What is your research about and how will it contribute to academic literature?

My research is positioned at the intersection of entrepreneurship and marketing. I use quantitative and qualitative research approaches to unpack how small- and medium-sized enterprises (SMEs) use limited resources to compete, grow, and create value for consumers. A blend of experiences shaped my research interest in EM: my professional background as a certified digital marketer, the PhD courses in entrepreneurship at uOttawa, teaching the marketing course at uOttawa, and my deep attachment to EM fostered throughout years of working at my family’s business.

You recently presented your research at the 2023 American Marketing Association Summer Academic Conference. What are the highlights of that study?

The study, titled “Manoeuvring Global Crises: Entrepreneurial Marketing in SMEs,” used both survey data collected from 300+ U.S. SMEs and in-depth interviews to examine how competitive environments affect EM activities. In particular, the study focused on SMEs facing uncertainty and disruption. The data revealed that while EM activities are drivers of firm performance, some types of EM activities are more likely to influence firm performance than others. Such activities are susceptible to influence from the competitive intensity of the firm’s environment.

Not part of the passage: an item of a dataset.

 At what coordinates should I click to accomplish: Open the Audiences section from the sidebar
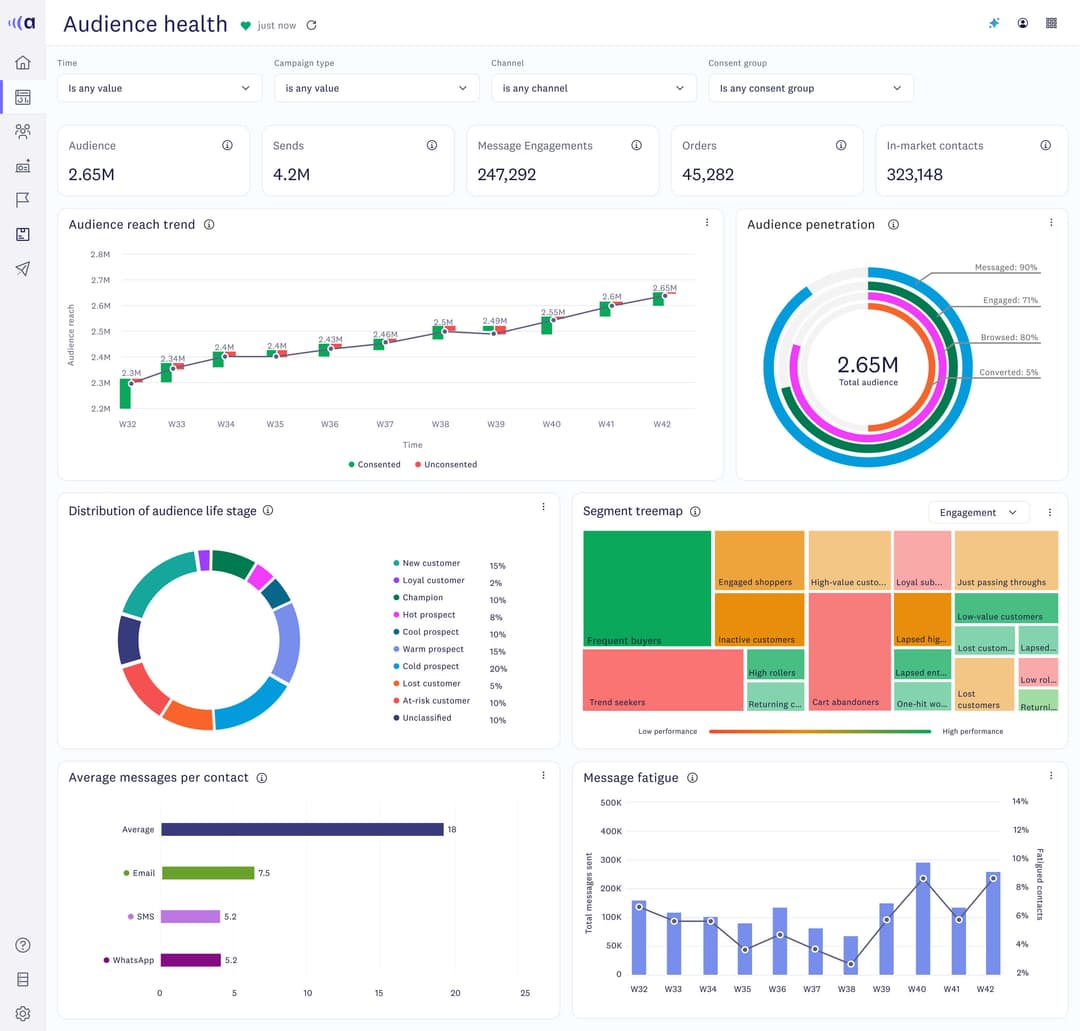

How can your thesis research impact the Canadian business community?

While effectively managing EM activities shields the resulting performance outcomes from negative effects from the competitive business environment, decision-makers must exercise caution with certain aspects of EM activities, such as calculated risk-taking and innovativeness, due to their increased susceptibility to intensely competitive markets.